The section empowers the Sub-Divisional Magistrate to quash any decree or order in the interest of justice or to cancel the jurisdiction of the Panchayati Adalat when he apprehends a miscarriage of justice. The case will then have to be tried in the ordinary courts of law.

It has been pointed out that in a case where, say three out of the five Panches are not available on account of death, incapacity or any other reason, it will not be possible for the remaining two to form a quorum. No doubt such a situation can rarely arise but there should be a provision for the reconstitution of a Bench.

One view may be that in such a case there is in fact no Bench and the original position is restored and the Sarpanch can nominate a new Bench for the hearing of the case. He may then re-start in accordance with the provisions of Section 49 and the case can be heard by the new Bench constituted by him, the previous Bench having, by reason of death or incapacity of its members, come to an end.

To illustrate our point we may take a case where all the five Panches nominated by the Sarpanch die. There is then no Bench in existence and there is, therefore, no reason why the Sarpanch should not again act under Section 49 of the Act and constitute a fresh Bench.

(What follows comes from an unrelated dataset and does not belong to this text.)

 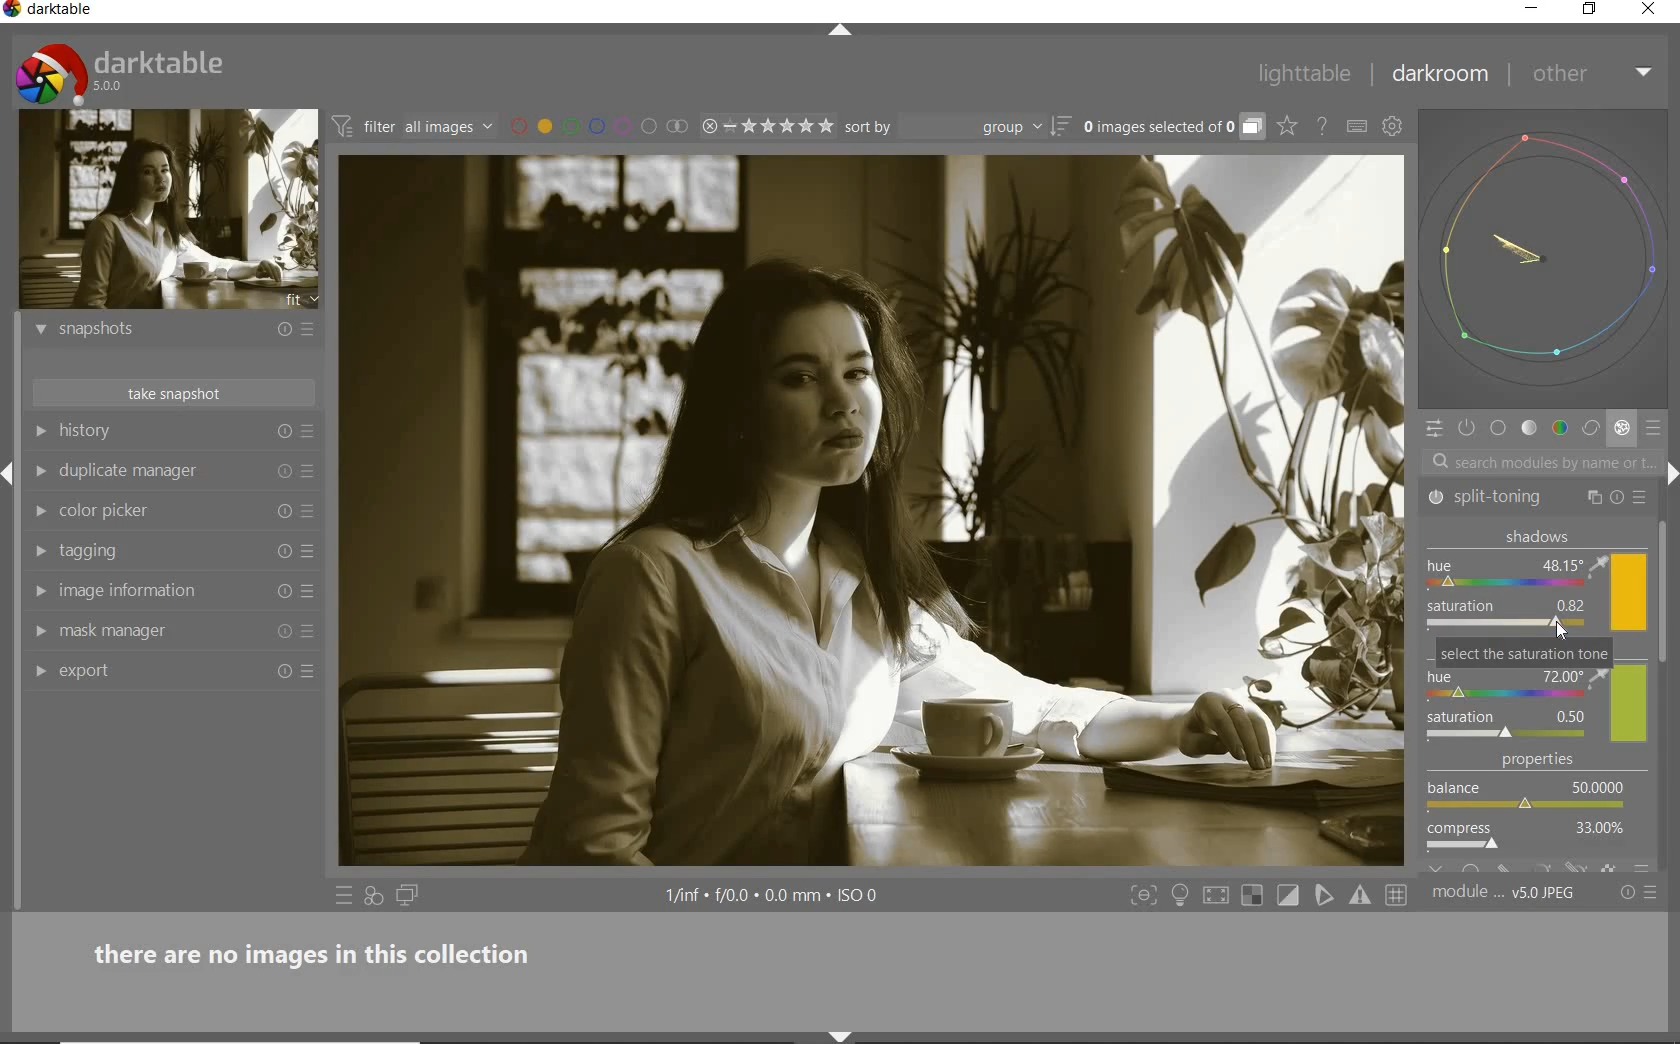 What do you see at coordinates (311, 552) in the screenshot?
I see `preset and preferences` at bounding box center [311, 552].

If the Panches, capable of acting, are less than three, the same result should follow and the Sarpanch should have the power to constitute a new Bench. If, however, three Panches are still available who can function, the Sarpanch has no right to interfere and appoint new Panches to replace the old ones or put in a new Bench to replace the old Bench.

8. The Act nowhere provides for the removal by the Sarpanch of a validly nominated panch to a Bench except in a case coming within the provisions of Rule 84-D. To hold that the Sarpanch has got full discretion to interfere with a Bench & replace one panch by another at any time during the pendency of a case, even after hearing has been commenced & a part of the evidence has been recorded, would not only be against the rules of natural justice but might result in serious abuse of power. A Sarpanch may in that case at his sweet will and pleasure and for reasons of his own that may not be always commendable, replace one Panch by another, if that Panch happens to be absent on account of ill-health or on any other good ground, even though the Act does not make it obligatory on every panch to be present at every sitting of the Bench.

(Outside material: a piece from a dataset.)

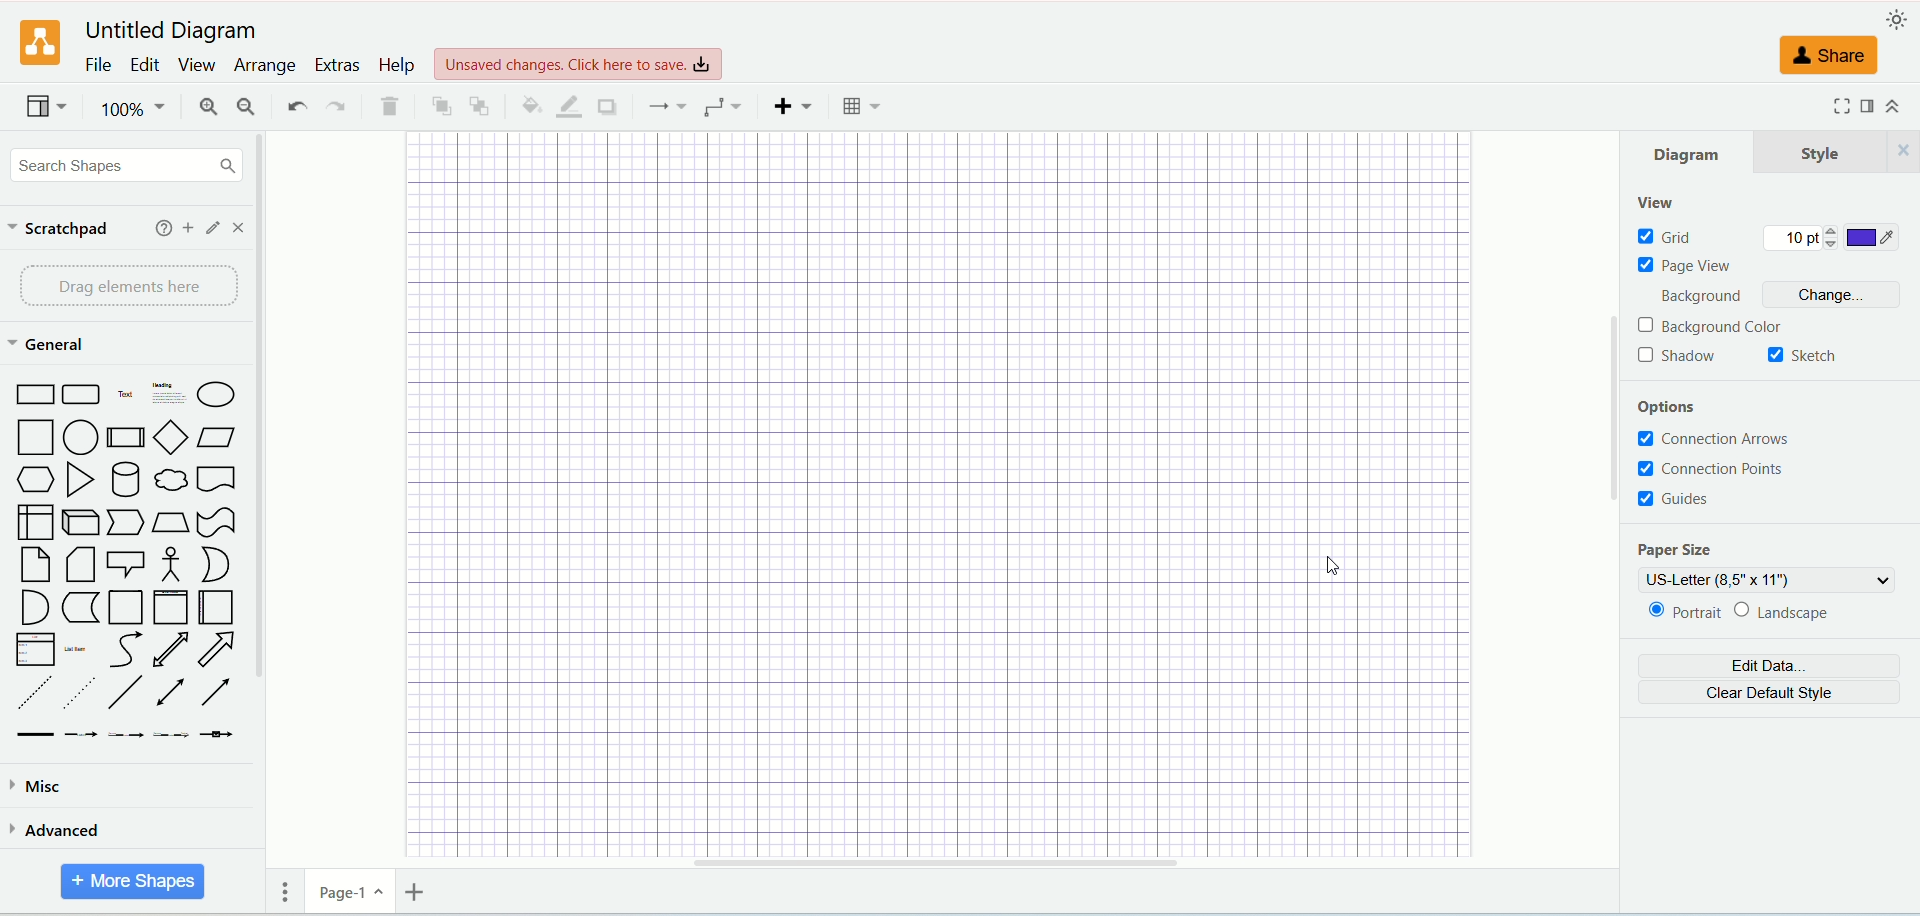 This screenshot has width=1920, height=916. I want to click on Callout, so click(125, 567).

9. The Act makes it clear that the Panchayati Adalat was not bound by technical rules of procedure or evidence and we are, therefore, always reluctant to interfere with decisions of a Panchayati Adalat on technical grounds. It does not appear from the record of the Panchayati Adalat nor is it suggested in the affidavits filed on behalf of the petitioner, though they have filed several affidavits, that any objection was taken to the nomination of Bhagirathi and Ram Adhar Singh by the Sarpanch. There was a Bench of three Panches properly appointed who functioned throughout & who were parties to the Judgment. It is not suggested that the two new Panches, Bhagirath & Ram Adhar Singh, influenced the decision so that the other three Panches might have given a decision different to the one that they gave on the 3rd of August 1952.

10. We have already said that there is no mention made in the judgment of the learned Sub-Divisional Magistrate that the point was argued before him. In this connection we may refer to Rule 84-D which provided that if a party is dissatisfied with the personnel of a Bench, he has to make an objection before the commencement of the hearing of the case immediately on the receipt of the information. If he does not do so he is not allowed to object later on after the proceedings have commenced. In 'Bhagirathi v. The State', AIR 1955 All 113 (FB) (A), it was held that the provisions of Section 49 (2) of the U. P. Panchayati Raj Act do not go to the root of the jurisdiction of the Bench and that if no objection was taken to the constitution of the Bench it was not open to them to raise that point in a writ petition under Article 226 or 227 of the Constitution.

11. We are, therefore, not prepared to interfere and dismiss this application but make noorder as to costs.